According to Canadian officials, there have been a record number of arrivals in a small border town known as Emerson, Canada, and this is apparently happening across Canada.
Immigration agreements between the U.S. and Canada prohibits asylum seekers from seeking asylum in Canada if they have first arrived in the U.S., but that only applies if they go through the legal checkpoints at the border, airports, and train stations.
Instead, they are now sneaking across into Canada through farmers’ fields, sometimes getting lost and wandering through extreme weather conditions.
Rita Chahal, an executive director of the Manitoba Interfaith Immigration Council, said people are coming from Djibouti, Ghana, Nigeria and Somalia. She described the situation as a “big surge coming across the border.”
Forhan Ahmed, 36, made it to America from Somalia through the state of Texas, where he was handcuffed and detained until his Asylum request was heard in court. Eventually, that asylum request was denied by a United States panel and he was released under supervision until his deportation could be arranged.
Under President Trump’s new travel restrictions from seven terror-related middle eastern countries, Ahmed feared deportation and fled to Canada.
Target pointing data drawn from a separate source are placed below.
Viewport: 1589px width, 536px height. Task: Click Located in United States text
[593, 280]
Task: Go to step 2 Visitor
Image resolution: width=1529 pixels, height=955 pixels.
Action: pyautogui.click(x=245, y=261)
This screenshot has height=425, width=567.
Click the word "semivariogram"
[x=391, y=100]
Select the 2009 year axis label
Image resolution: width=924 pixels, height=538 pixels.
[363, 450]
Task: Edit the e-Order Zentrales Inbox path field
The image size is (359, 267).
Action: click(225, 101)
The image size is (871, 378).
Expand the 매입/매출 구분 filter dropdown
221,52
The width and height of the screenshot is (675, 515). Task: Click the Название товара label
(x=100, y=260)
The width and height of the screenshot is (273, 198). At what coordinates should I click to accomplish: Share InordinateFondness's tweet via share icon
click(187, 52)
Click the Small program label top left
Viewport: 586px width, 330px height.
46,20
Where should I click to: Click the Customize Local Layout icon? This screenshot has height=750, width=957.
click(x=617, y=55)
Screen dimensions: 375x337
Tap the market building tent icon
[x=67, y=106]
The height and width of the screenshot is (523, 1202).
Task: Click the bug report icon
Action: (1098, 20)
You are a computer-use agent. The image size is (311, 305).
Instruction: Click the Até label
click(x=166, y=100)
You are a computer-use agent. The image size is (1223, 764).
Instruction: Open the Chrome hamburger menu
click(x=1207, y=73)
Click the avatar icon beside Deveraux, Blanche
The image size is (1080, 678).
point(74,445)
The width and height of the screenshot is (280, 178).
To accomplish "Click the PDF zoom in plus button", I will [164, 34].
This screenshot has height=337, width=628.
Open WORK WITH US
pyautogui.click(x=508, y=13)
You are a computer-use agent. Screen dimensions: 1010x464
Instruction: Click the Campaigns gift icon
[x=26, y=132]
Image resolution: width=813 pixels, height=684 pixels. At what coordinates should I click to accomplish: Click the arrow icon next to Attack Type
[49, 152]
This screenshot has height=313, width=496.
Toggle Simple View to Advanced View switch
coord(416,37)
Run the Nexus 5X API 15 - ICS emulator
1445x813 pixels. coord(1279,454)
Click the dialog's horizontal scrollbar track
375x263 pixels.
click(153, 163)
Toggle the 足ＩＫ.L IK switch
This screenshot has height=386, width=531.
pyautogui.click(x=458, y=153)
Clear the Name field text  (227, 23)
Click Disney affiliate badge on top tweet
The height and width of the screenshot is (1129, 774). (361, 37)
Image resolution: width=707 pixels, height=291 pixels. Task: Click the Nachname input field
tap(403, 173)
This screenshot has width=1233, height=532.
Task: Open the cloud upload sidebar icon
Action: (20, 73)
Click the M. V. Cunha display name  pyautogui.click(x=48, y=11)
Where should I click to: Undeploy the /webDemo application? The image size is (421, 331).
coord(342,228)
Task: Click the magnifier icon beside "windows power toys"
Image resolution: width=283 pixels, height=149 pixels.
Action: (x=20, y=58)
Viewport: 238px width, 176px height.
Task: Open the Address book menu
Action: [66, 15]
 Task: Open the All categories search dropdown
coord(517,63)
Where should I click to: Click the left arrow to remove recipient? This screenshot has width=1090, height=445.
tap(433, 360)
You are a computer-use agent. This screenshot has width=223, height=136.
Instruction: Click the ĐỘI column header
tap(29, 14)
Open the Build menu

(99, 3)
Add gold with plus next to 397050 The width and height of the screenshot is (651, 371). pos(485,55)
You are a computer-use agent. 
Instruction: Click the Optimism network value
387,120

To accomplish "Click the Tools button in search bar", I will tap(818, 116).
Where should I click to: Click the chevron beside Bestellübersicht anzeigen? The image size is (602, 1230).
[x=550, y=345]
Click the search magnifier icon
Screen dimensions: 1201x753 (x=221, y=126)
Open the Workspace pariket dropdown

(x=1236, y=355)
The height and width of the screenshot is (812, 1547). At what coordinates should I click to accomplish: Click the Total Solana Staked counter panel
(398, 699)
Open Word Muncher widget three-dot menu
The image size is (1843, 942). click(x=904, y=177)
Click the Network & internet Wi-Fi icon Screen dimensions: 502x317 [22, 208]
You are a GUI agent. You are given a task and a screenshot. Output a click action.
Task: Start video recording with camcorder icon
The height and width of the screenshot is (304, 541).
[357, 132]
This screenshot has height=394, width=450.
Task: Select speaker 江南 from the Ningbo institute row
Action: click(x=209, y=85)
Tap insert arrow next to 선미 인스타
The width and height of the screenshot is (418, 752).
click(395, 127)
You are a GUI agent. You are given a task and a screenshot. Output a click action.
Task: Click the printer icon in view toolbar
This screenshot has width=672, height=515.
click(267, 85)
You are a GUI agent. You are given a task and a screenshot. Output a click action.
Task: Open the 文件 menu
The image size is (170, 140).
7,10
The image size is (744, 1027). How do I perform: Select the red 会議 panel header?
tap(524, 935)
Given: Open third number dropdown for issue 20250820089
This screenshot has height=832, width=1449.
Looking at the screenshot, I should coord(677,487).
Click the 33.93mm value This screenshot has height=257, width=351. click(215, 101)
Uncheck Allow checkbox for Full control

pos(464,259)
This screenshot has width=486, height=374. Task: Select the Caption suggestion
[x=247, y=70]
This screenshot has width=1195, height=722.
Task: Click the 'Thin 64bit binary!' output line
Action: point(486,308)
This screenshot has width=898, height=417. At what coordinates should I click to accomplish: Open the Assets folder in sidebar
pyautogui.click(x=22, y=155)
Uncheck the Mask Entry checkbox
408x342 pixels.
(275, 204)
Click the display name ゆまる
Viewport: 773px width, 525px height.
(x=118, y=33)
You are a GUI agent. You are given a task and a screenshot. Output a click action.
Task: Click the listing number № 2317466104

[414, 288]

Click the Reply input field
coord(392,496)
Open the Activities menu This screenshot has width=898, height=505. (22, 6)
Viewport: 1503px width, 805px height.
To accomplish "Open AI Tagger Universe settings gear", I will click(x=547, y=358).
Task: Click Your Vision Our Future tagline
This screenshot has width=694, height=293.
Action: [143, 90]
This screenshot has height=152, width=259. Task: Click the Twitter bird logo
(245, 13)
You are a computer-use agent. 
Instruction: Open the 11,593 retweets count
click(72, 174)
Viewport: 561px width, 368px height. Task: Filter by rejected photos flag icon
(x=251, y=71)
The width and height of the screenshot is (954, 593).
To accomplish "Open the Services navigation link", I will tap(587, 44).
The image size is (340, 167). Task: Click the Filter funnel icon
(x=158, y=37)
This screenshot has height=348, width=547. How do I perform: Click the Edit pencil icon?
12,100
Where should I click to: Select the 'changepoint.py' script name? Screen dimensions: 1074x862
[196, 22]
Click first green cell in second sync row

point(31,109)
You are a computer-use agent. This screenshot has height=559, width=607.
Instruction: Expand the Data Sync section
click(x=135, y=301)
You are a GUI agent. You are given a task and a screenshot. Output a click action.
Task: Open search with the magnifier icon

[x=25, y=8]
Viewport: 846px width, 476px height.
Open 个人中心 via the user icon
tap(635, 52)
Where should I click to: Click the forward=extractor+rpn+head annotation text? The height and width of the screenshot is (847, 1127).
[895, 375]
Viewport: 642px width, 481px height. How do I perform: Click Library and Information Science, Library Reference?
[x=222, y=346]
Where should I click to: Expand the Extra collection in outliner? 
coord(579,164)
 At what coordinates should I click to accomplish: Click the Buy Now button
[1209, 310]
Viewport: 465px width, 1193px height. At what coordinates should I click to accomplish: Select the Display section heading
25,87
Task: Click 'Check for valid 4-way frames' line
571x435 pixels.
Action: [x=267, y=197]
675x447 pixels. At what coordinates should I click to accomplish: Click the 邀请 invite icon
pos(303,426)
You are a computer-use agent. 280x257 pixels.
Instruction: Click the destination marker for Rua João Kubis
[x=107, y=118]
On the day of Trump’s inauguration, Ahmed claims to have begun his journey northward to Canada via a bus to Minnesota. From there, he made the frigid trek through the forest and into Canada.
“I decided to try my luck in Canada to ask for protection because if I were deported to Somalia I would surely be killed,” Ahmed said. “That night it was very, very cold. My hands were frozen. I couldn’t feel my feet,” recounts Ahmed.
He claimed he left his wife and three children behind in Somalia.